Many shows (such as Penn and Teller's BS) have touched on the subject of the cleanliness of the bootie. Seriously, it has been proven that your gludius flesh is cleaner than your hands or your mouth (and any other exposed part of your body for that matter).
Yet, many girls feel the need to hover over the toilet seat so as not to get their princess like toushes dirty. It's not like we eat off of them ladies. It makes as much sense as washing an ashtray or ingesting high fructose corn syrup. But dont' get me wrong. I understand how this disastrous and disgusting act spreads. It's about victimization and cycles. I myself have been assaulted by someone else's misdirected tinkle on the toilet seat...
10pm, I've been holding off the "Breaking of the seal." I frantically scramble into the bathroom.
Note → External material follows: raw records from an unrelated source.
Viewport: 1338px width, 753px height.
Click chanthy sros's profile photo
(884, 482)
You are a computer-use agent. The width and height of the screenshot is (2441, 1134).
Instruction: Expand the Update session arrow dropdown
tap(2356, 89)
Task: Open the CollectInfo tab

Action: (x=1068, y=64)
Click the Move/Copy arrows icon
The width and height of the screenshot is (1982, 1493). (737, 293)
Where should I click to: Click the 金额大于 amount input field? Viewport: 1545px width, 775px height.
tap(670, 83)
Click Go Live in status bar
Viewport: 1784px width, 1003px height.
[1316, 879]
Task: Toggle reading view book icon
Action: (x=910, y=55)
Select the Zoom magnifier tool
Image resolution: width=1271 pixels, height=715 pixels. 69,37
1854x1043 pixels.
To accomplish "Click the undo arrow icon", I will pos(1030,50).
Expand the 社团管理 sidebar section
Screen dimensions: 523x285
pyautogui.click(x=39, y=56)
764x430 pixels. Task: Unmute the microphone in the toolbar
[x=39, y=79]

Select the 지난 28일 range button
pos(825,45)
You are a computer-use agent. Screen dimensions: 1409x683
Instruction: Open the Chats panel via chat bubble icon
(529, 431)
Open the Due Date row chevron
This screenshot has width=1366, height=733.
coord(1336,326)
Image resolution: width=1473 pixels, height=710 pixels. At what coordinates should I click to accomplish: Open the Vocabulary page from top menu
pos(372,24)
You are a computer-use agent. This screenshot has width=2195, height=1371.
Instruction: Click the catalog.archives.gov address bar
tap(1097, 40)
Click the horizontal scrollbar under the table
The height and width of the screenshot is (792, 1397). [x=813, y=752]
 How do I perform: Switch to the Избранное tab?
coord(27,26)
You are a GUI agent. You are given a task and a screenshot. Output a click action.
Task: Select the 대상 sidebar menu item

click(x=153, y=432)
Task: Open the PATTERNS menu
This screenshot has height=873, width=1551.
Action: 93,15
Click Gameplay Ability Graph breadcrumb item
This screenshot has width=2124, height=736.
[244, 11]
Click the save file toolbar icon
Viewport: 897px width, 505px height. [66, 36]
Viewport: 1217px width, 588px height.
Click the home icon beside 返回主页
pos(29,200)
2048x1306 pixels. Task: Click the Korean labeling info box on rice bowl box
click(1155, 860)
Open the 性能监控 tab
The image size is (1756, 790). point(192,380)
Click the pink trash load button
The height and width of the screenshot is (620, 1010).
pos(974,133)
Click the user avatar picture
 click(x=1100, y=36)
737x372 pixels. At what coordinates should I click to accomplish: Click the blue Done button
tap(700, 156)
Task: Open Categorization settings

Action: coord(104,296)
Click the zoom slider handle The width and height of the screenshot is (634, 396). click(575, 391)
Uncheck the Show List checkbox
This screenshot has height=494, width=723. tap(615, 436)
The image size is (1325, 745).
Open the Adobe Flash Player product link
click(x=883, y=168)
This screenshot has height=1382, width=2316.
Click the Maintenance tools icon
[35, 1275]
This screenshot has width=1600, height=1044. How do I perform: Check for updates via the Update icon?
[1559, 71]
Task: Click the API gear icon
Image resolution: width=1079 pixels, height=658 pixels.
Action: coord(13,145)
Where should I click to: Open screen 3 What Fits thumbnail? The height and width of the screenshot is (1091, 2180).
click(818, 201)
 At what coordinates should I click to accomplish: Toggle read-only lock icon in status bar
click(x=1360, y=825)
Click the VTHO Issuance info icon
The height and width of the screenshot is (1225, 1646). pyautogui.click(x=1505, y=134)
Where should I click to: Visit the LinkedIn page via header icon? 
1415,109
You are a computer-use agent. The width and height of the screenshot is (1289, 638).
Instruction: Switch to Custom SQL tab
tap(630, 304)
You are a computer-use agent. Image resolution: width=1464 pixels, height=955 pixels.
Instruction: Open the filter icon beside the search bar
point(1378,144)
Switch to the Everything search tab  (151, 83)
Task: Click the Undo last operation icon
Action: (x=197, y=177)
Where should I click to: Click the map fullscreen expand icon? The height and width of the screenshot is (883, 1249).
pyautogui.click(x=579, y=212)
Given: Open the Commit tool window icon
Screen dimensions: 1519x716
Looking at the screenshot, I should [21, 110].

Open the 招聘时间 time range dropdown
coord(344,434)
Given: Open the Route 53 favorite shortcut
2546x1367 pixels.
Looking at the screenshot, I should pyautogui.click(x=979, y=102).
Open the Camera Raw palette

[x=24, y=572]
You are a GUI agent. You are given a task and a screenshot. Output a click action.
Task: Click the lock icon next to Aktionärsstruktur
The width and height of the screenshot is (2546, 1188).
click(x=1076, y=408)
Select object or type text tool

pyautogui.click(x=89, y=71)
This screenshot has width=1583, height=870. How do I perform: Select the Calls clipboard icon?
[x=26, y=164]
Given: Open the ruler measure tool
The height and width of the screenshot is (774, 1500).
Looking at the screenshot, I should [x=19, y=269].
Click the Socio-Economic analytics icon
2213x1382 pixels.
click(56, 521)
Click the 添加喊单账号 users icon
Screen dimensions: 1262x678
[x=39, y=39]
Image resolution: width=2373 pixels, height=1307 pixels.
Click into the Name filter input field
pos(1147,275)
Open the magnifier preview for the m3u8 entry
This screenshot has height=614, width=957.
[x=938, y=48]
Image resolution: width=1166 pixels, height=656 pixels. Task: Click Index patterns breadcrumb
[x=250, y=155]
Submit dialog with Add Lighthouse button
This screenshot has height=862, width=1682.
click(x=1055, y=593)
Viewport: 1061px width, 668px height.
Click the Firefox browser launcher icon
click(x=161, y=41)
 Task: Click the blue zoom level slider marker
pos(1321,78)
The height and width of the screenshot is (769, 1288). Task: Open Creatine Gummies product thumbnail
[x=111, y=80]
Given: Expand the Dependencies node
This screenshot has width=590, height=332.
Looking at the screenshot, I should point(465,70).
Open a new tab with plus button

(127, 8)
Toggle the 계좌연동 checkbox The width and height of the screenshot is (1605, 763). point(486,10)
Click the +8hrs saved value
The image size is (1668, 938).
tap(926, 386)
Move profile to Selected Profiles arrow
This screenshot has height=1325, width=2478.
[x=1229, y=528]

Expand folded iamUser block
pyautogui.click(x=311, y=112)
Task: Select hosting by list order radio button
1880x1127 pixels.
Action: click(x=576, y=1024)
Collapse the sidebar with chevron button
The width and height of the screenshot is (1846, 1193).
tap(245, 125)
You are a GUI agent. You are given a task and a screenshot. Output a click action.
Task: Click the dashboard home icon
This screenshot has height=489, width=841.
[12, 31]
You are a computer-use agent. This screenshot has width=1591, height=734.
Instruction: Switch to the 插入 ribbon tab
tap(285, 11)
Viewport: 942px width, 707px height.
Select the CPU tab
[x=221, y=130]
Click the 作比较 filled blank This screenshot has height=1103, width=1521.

It's an EMERGENCY. The part of my brain that normally checks the seat, has ceased to work. So now the first wad of toilet paper I grab is needed to wipe off my left cheek that is speckled in someone else's urine. Many of us know this feeling--disgust, repulsion, maybe nausea (but that could be going overboard). I shiver as I grab the second wad of TP I now need to take care of my original business. An act that I usually find quite satisfying has now been completely ruined. Jerks.
You see, what happens, is that the victim of a careless (or drunk) hoverer, then becomes a hoverer themselves. It's a cycle, just like poverty and child molesting. I feel degraded when I mistakenly sit down in someone else's leftover spray. Because of these nightmare type scenarios, I have considered (and alright, actually tried) hovering.
PS- I wiped off the seat when I was done. HINT.
But enough of my whining. Some brilliant mind once said, "If you aren't part of the solution, you're part of the problem." Ladies, here's the reality. You cannot aim in that virtual 90 degree angle. Your unused quadraceps are screaming at you to sit or work out. Besides, your stream doesn't flow that way and especially not in that position. So if you're not gonna' clean up after yourself, please, please, please--LIFT THE SEAT.
Thank you for your consideration in the future.